== Exercise inputs ==
Content starts
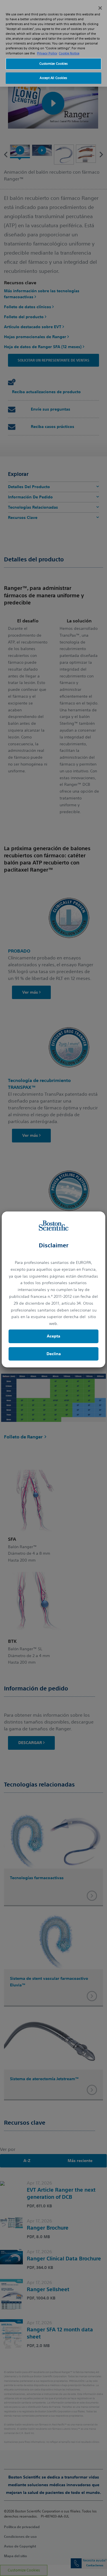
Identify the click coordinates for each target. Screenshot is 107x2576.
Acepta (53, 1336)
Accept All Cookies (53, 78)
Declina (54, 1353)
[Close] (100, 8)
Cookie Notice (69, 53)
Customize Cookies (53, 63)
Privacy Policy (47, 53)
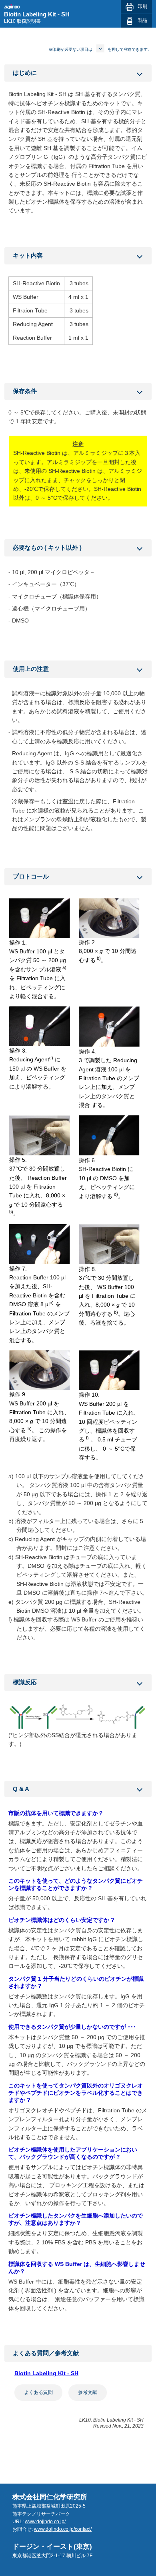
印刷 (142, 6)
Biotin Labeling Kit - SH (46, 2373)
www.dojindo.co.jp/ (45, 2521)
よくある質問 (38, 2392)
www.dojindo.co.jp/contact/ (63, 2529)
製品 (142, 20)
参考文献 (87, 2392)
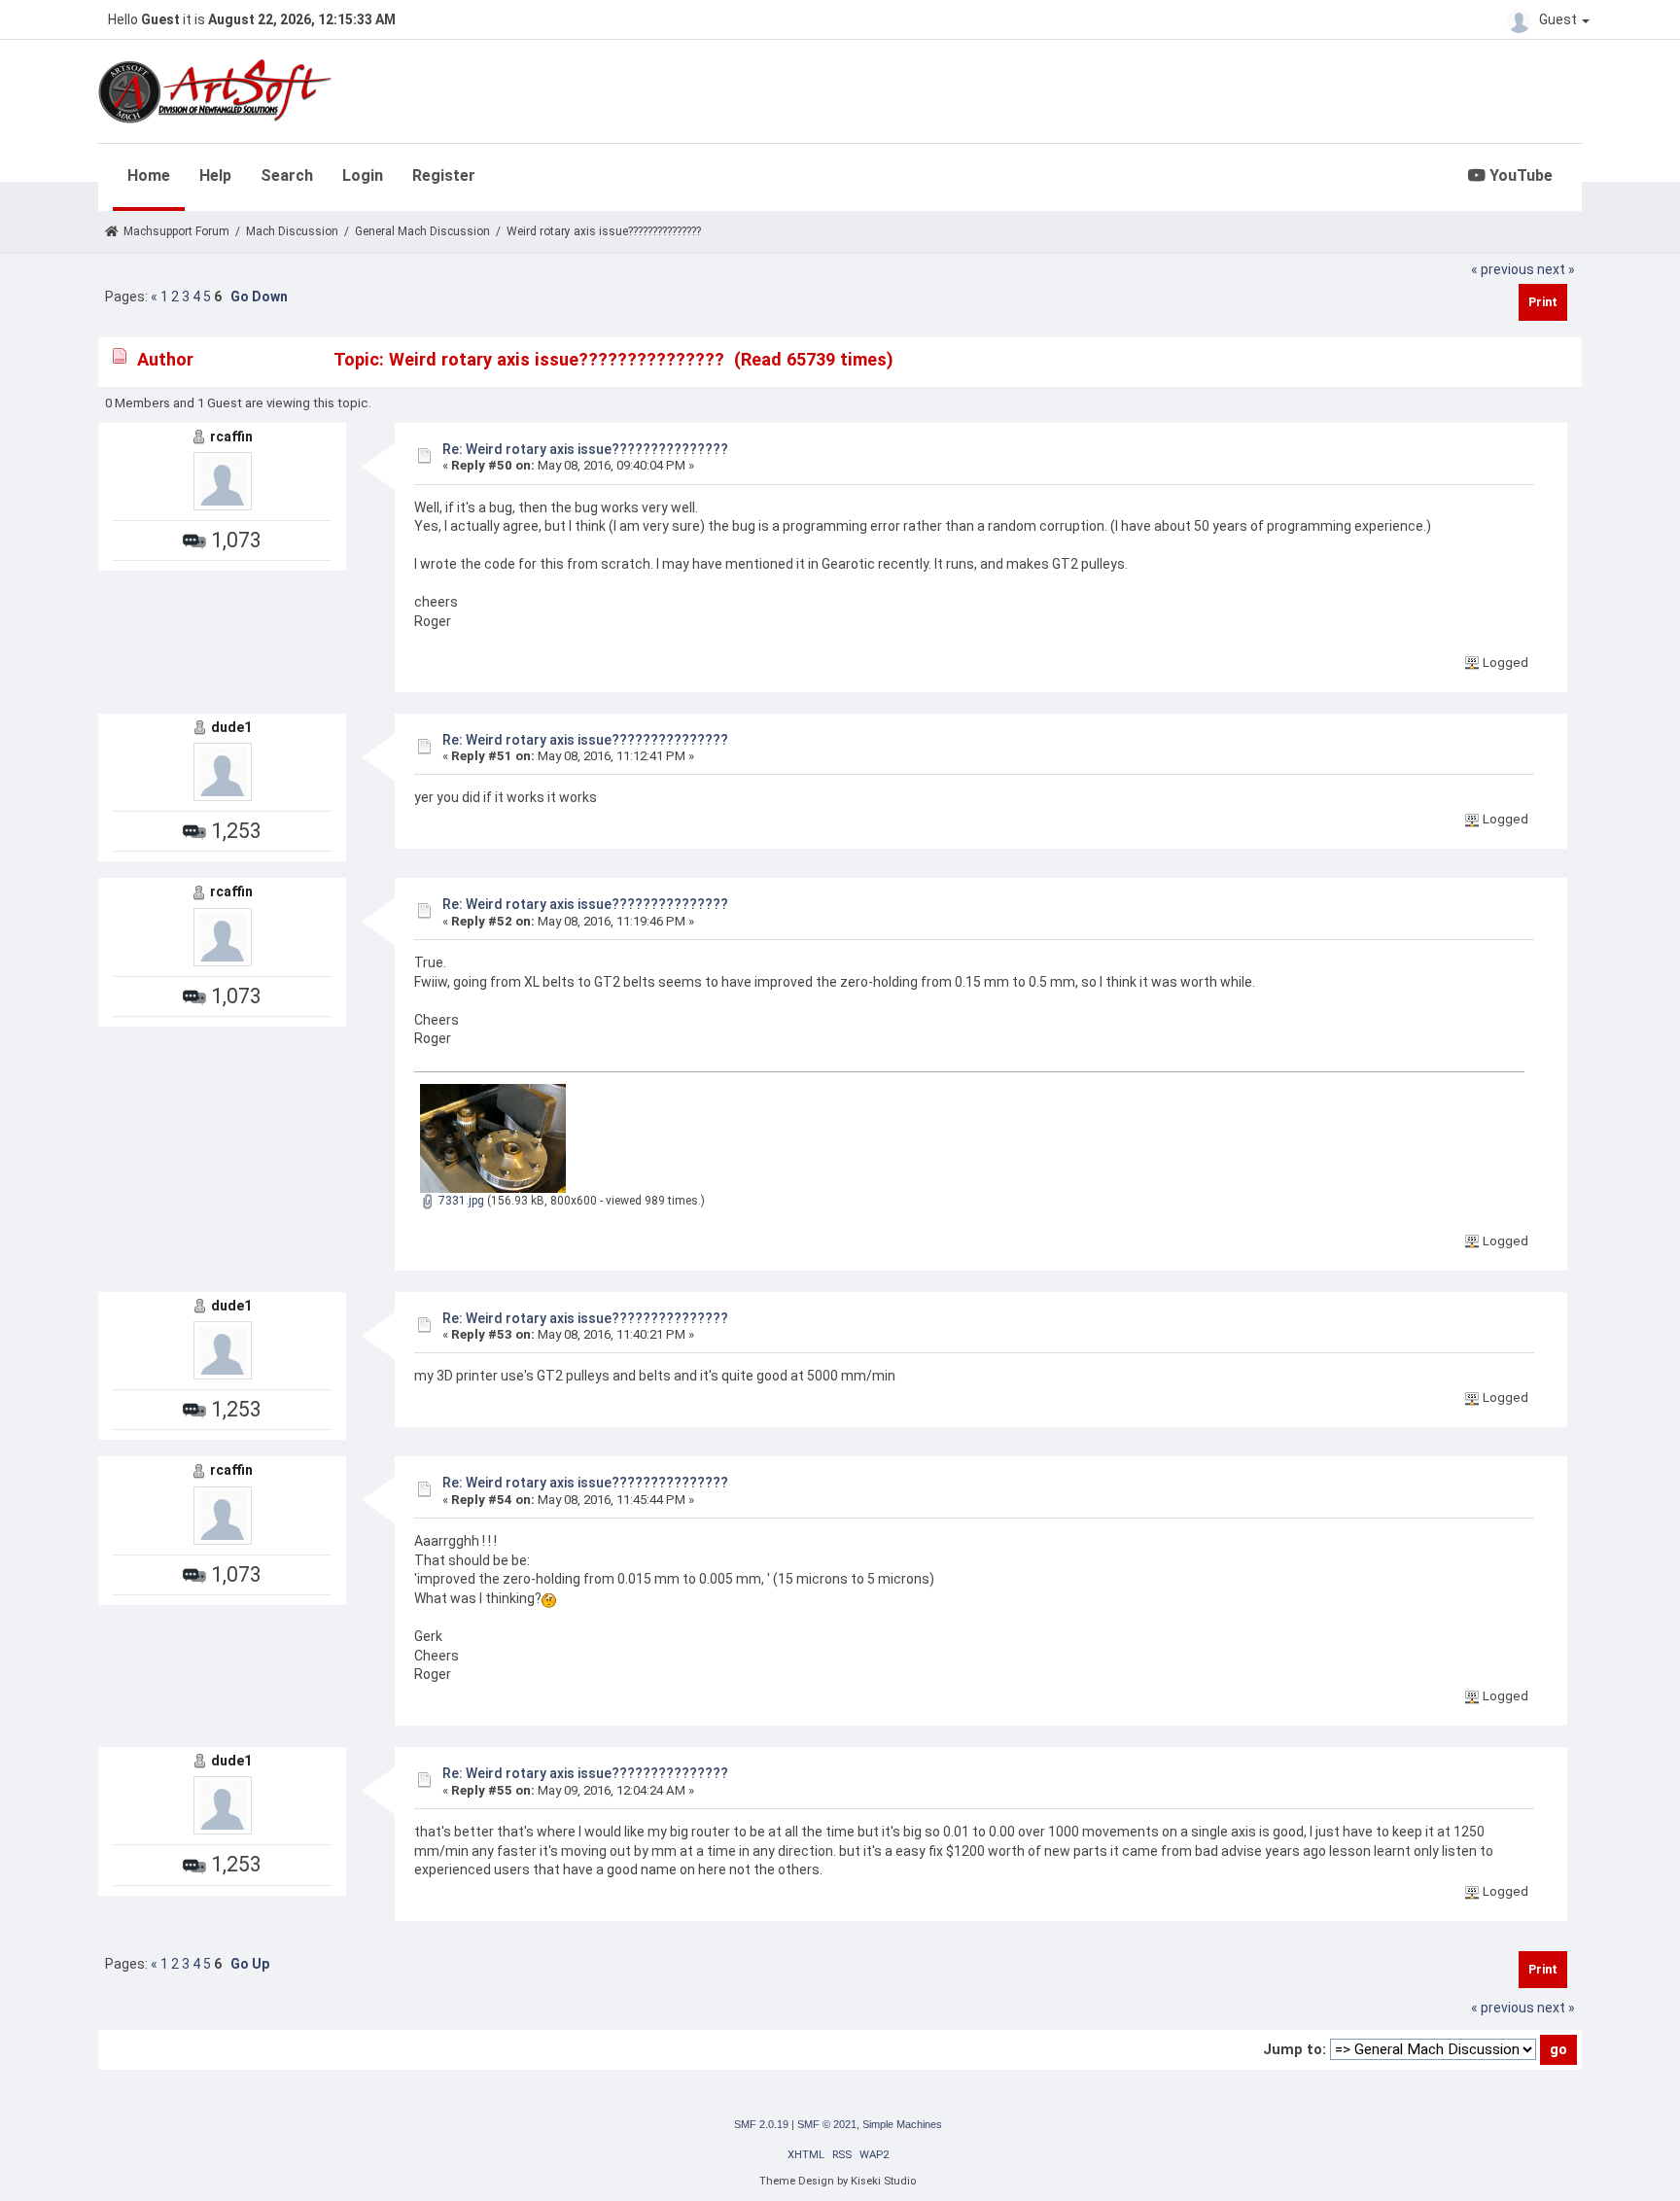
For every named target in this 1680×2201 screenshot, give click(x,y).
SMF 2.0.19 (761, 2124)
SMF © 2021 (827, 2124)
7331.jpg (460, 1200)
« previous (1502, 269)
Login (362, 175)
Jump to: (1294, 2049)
Content ends
== Task prompt ==
Repeat every line above exactly, minus the pictures.

== Your response ==
Identify the click coordinates for each target. Screenshot is 107x2576.
Acepta (53, 1336)
Accept All Cookies (53, 78)
Declina (54, 1353)
[Close] (100, 8)
Cookie Notice (69, 53)
Customize Cookies (53, 63)
Privacy Policy (47, 53)
印刷 (142, 6)
Biotin Labeling Kit - SH (46, 2373)
www.dojindo.co.jp/ (45, 2521)
よくある質問 (38, 2392)
www.dojindo.co.jp/contact/ (63, 2529)
製品 (142, 20)
参考文献 (87, 2392)
For every named target in this 1680×2201 screenshot, give click(x,y).
SMF 2.0.19 (761, 2124)
SMF © 2021 (827, 2124)
7331.jpg (460, 1200)
« previous (1502, 269)
Login (362, 175)
Jump to: (1294, 2049)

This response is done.